Testo estratto
:::::
Un
esercizio iperminimalista costruito attorno a un volutamente
banale ed elementare episodio di violenza domestica. Lui,
poliziotto, passa dalle tenerezze alle botte nei confronti della
giovane moglie, perché la sente sempre più sfuggire al suo
controllo – anche per via della sempre più stretta complicità
tra lei e la figlioletta.
Un'opera in 59 capitoli, brevi o brevissimi, solo parzialmente
incentrati sulla famiglia, e che spesso e volentieri si
soffermano su dettagli della vita animale o vegetale, fuori. Una
volpe, uno scoiattolo, alcune piantine fatte crescere dalla
piccola. Ognuno di questi frammenti tenta di acciuffare con
precisione microscopica, lenta, meticolosa, il dischiudersi
della differenza. Man mano che i capitoli si susseguono, viene
in mente un film pur enormemente diverso (e interiore) come
Antichrist: l'ultima inquadratura è infatti, come nel prologo
del film di Von Trier, lo sguardo in primissimo piano della
bambina, elemento perturbatore del gioco di equilibri (a suo
modo perfetto) della coppia.
:::::
Dati grezzi
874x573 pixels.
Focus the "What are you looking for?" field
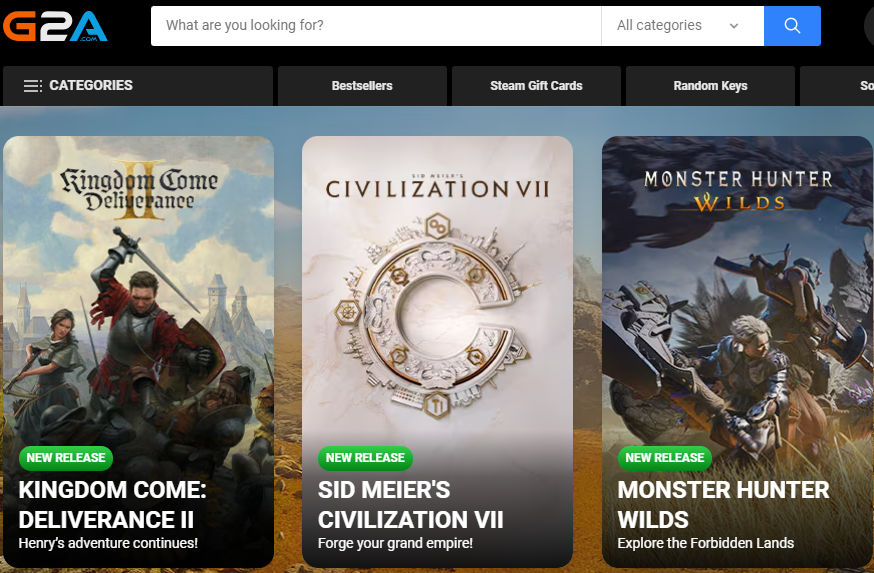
:::::
Cosa fare
Per favore, riscrivi in forma più breve il paragrafo del testo estratto che comincia con «Un'opera in 59 capitoli», conservandone i fatti principali.

Risposta scritta
L'opera conta 59 capitoli brevi o brevissimi. Solo in parte riguardano la famiglia e spesso si fermano su dettagli della vita animale o vegetale esterna: una volpe, uno scoiattolo, le piantine coltivate dalla piccola. Ogni frammento cerca di cogliere con precisione microscopica e meticolosa il dischiudersi della differenza. Con il procedere dei capitoli torna alla mente Antichrist, film pur molto diverso. Come nel prologo del film di Von Trier, l'ultima inquadratura è il primissimo piano dello sguardo della bambina, elemento che turba l'equilibrio della coppia.